** SUPPLIED PASSAGE **
::::::

Chicago’s amazing architecture. A post with mostly vertical pictures.

One of the many things I did not know about Chicago is how remarkable the architecture is.


Formerly known as the Sears Tower, the Willis Tower was the tallest building in the world from 1974 until the construction of Kuala Lumpur’s Petronas Twin Towers in 1998. The design was very innovative at the time. As you can see, it is actually several skinny buildings attached together. This is called bundled-tube construction. You can climb to the observation tower if you are willing to wait in line for half a day.


Alternatively, you can go the John Handcock Center early in the morning and wait in line for 0 second. You get the downtown view from the North instead of the South. The fact that the observation deck is about 100m lower is totally irrelevant. The Willis tower is the rightmost super tall tower.


The skyline is also spectacular from street level, here seen from the grounds of the Field Museum of Natural History.


Builtin 1925, the Chicago Tribune building is an example of “historic revival”, in this case, neo-gothic.


Completed only in 2009, Aqua at Lakeshore East is an award winning building designed to offer different views from all angles, as well as all sorts of green features. I was told that with nearly 2,000,000 square feet of floorspace on 84 floors, the $300M project has the distinction of being the largest project ever completed by an architectural firm directed by a woman, Jeanne Gang’s Studio Gang. Michelle and I had arrived in Chicago the night before and I had just stepped from the taxi to the hotel reception. As I was walking closer to this building in admiration, I realized I had slept in it the night before! I suppose I had noticed the strange shape of our balcony, but I had not linked the two together (I don’t know about the other ones, but our balcony was decorative only). The building houses apartments as well as the Radisson Aqua Blu, where we were staying.


The city’s 3rd tallest building, also completed in 2009, the Trump International Hotel and Tower. I think this may also be a bundled-tube construction, and it was designed by Skidmore, Owings and Merrill, the same firm who designed the Willis tower 40 years before, and more recently the world’s tallest building, the Burj Khalifa. The building is surrounded by high walls to keep Muslims and Mexicans out.

::::::

** RECORDED INFORMATION **

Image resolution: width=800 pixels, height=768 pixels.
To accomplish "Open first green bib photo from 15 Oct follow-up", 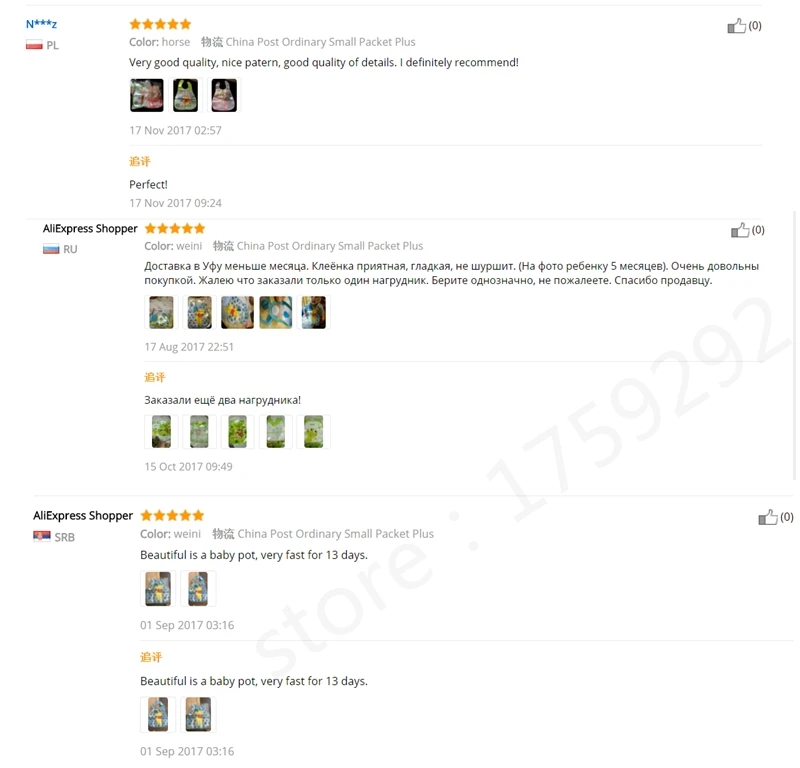I will point(161,432).
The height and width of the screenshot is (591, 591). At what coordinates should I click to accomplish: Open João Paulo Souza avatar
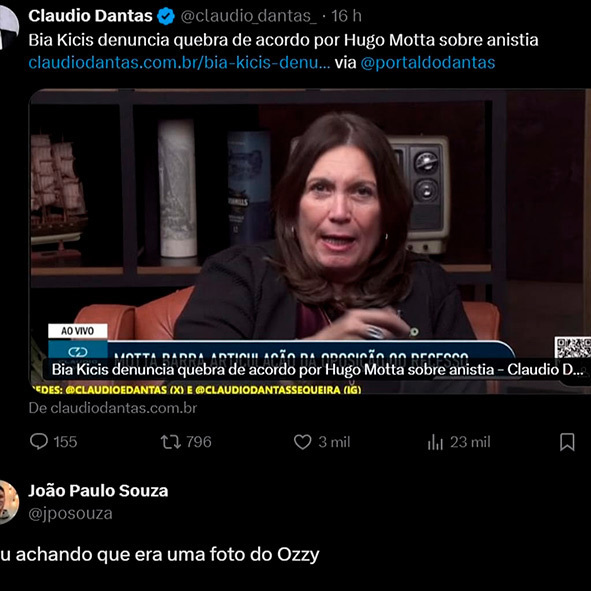coord(8,502)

::::::

** WRITTEN TASKS **
1. In the Chicago architecture post, what is the construction method behind the Willis Tower's design called?
2. Please switch "innovative" to "daring" in the Chicago architecture post, and write out the post from "Formerly known as" up to and including "half a day." with that change.
3. Pick up the Chicago architecture post after its final sentence and carry it on.

** ANSWERS FOR THE EXERCISE **
1. Bundled-tube construction.

2.
Formerly known as the Sears Tower, the Willis Tower was the tallest building in the world from 1974 until the construction of Kuala Lumpur’s Petronas Twin Towers in 1998. The design was very daring at the time. As you can see, it is actually several skinny buildings attached together. This is called bundled-tube construction. You can climb to the observation tower if you are willing to wait in line for half a day.

3.
Apparently when it is finished, this building will “freak everybody out”. I know it is hard to see from this picture, but it will be a fairly wide building resting on a super narrow base. It has already been nicknamed “the wine glass building”.

CTBUH Global News

Photo: CTBUH Global News

It will look like this.


Built in 1930, the Merchandise Mart was designed to be a distribution center for Marshall Field & Company. At the time, it was the largest buildings in the world, occupying a full two city blocks. Until 2008 it had its own ZIP code! I am sorry for some of the bad photo angles – and the bad lighting – but many of the photos were taken on an architectural cruise run by the Chicago Architecture Foundation. The volunteers running the tours are ridiculously knowledgeable, but you don’t always get to pick the best time of day or where the boat goes.


All the bridges along the river are made of steel. You may not even notice at first, but if you are used to concrete bridges and cross one of those on foot while a truck or bus is driving past, you will notice. They get very bouncy.


Some buildings are designed to reflect the corporate culture of the main tenant. I am not sure if this is universal, but certainly in North America having a corner office is an important corporate status symbol. The owners of the company who ordered this building wanted to reflect their non-hierarchical, informal culture, so the building was designed with the stairs in the corners, hence, there are no corner offices.


The executives of the Chicago Mercantile Exchange Center most certainly don’t share this kind of ethos, so they went completely the other way and ordered this twin tower building which can provide up to 12 corner offices, per floor, per tower!


I also went on a walking tour and the guide suggested that perhaps Chicagoans suffered from a bit of a complex vis-a-vis New York City, compelling them to not only build impressive buildings, but also to go overboard on the interior decoration. This is not a cathedral, city hall or any such thing, just the roof of a shopping mall, now a Macy’s, but still called by all locals the Marshall Field & Company building, after the former tenant, bought out by Macy’s in 2004. Apparently the 19th century founder, Marshall Field, was a genius innovator in the retail world and in many ways defined what a modern department store is.


This was the starting point of the walking tour. The guide mentioned how long she had lived in Chicago just as an elderly man passed by. He interrupted her and said he had lived here for 70 years and asked if he could join the tour. I guessed he had moved here as a young man because he was evidently much, much older than 70. A few minutes later she mentioned the theatre and again he interrupted, saying the first show he saw here was the Chicago premiere of a young Frank Sinatra! He probably would have been quite entertaining, but after 5 minutes he just walked away.


Oriental Theatre lobby, which, as I mentioned in the previous post, we could visit as we had chanced upon the Open House Chicago week-end.


The Civic Opera.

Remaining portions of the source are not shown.